La crue centenaire de la Seine de 1910 à Paris est longtemps restée dans les mémoires. Aujourd’hui encore, le risque d’inondation constitue une préoccupation majeure en Île-de-France. Le nombre et la concentration des logements potentiellement exposés y sont importants. Ludovic Faytre montre, en effet, que le parc francilien est plus que jamais vulnérable et souligne les nombreux enjeux économiques, sociaux et de gestion de crise que ce risque naturel fait courir à la région capitale.

L’amélioration de la connaissance des enjeux économiques et humains exposés aux risques d’inondation figure parmi les principaux objectifs affichés par le plan de gestion des risques d’inondation (PGRI), mis en œuvre dans le cadre de la directive « inondation » [1], à l’échelle du Bassin de la Seine. L’exploitation des fichiers fonciers [2] permet de tirer de nombreux enseignements sur l’exposition aux risques d’inondations du parc de logements franciliens et sa vulnérabilité.

Un accroissement constant de la construction en zones inondables

Depuis le début des années 1980, période durant laquelle s’est engagée une véritable politique nationale de prévention des risques, plus de 100 000 logements ont été construits en zones inondables en Île-de-France. Ils concernent jusqu’à 85 % de l’habitat collectif et le Val-de-Marne et les Hauts-de-Seine ont accueilli, à parts égales, la moitié de ce nouveau parc.

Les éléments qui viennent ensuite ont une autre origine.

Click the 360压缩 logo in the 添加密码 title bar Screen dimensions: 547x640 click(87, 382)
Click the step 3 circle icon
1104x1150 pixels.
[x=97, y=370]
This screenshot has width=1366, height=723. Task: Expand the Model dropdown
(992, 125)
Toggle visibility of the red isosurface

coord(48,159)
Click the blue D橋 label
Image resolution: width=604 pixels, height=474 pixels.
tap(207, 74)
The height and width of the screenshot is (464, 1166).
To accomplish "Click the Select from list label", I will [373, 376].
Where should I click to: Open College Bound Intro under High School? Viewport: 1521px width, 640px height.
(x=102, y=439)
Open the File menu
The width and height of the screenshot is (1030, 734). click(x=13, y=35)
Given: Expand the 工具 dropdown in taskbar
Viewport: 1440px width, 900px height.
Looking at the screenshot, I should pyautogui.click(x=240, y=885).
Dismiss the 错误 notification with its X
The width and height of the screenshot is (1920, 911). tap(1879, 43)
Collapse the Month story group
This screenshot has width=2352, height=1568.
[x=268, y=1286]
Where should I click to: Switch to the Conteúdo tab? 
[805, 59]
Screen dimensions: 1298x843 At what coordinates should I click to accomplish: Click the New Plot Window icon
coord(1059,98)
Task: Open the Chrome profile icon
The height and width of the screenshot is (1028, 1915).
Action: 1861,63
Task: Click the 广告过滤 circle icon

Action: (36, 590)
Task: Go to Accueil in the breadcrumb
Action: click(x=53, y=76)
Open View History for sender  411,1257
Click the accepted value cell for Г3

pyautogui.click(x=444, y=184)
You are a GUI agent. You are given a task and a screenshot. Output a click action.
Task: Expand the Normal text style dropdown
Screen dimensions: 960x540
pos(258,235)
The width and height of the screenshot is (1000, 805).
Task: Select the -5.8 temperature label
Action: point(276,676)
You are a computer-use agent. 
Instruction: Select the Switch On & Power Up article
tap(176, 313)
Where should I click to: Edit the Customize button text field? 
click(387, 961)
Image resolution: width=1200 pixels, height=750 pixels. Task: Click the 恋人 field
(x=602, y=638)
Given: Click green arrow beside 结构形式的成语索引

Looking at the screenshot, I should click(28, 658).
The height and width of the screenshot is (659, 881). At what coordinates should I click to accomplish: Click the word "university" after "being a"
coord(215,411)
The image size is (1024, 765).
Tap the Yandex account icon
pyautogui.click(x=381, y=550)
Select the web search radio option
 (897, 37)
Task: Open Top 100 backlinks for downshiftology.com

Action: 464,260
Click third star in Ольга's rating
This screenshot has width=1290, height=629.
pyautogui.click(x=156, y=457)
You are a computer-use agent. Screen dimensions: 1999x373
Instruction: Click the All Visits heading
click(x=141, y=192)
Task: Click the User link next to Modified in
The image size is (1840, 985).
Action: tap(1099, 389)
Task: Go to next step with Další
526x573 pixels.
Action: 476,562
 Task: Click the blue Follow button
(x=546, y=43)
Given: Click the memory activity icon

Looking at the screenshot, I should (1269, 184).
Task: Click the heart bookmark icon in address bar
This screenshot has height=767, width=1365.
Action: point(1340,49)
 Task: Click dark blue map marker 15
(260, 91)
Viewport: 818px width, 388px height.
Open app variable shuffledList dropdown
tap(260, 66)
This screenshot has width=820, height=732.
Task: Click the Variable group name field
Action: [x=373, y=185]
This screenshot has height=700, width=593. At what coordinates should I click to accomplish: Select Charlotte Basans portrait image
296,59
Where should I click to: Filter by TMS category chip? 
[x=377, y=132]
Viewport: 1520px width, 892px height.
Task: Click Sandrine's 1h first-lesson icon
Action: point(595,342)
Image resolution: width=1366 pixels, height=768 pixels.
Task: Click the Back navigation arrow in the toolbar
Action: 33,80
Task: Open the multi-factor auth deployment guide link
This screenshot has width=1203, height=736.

Quelques indicateurs – par période décennale – traduisent cet accroissement constant depuis une trentaine d’années :

  • 38 000 logements ont été construits en zones inondables sur la période 2000‑2009, contre 36 000 dans la décennie 1990 et 26 000 dans la décennie 1980 ;
  • la construction de logements en zones inondables représente 9,3 % de la construction totale francilienne sur la dernière décennie, contre 6 % dans la décennie 1980 ;
  • le nombre comme la part de logements construits en zones d’aléas « forts » à « très forts » sont en augmentation constante pour atteindre 18 500 logements et près de 50 % sur la dernière décennie.
Figure 1. Évolution de la construction de logements en zones inondables par département et par période décennale (1980‑2009)

Source : Fichiers fonciers 2011, Direction générale des Finances publiques (DGFiP). Exploitation par l’Institut d’aménagement et d’urbanisme de la région Île-de-France (IAU‑ÎdF).

L’évolution de ce parc s’inscrit aujourd’hui essentiellement dans les processus de densification et de mutations du tissu urbain liés à la recomposition de la zone dense. Confrontée à la forte demande de logement et à la rareté des espaces disponibles, la requalification de nombreux territoires passe, dans un contexte de désindustrialisation progressive, par la mutation d’anciens sites industriels et la reconstruction de zones d’habitats et d’équipements. Plusieurs centaines d’hectares sont concernés en Île-de-France, mais une grande partie de cette offre foncière, notamment en proche couronne, s’inscrit le long de la voie d’eau, site historique du développement industriel depuis le début du XXe siècle.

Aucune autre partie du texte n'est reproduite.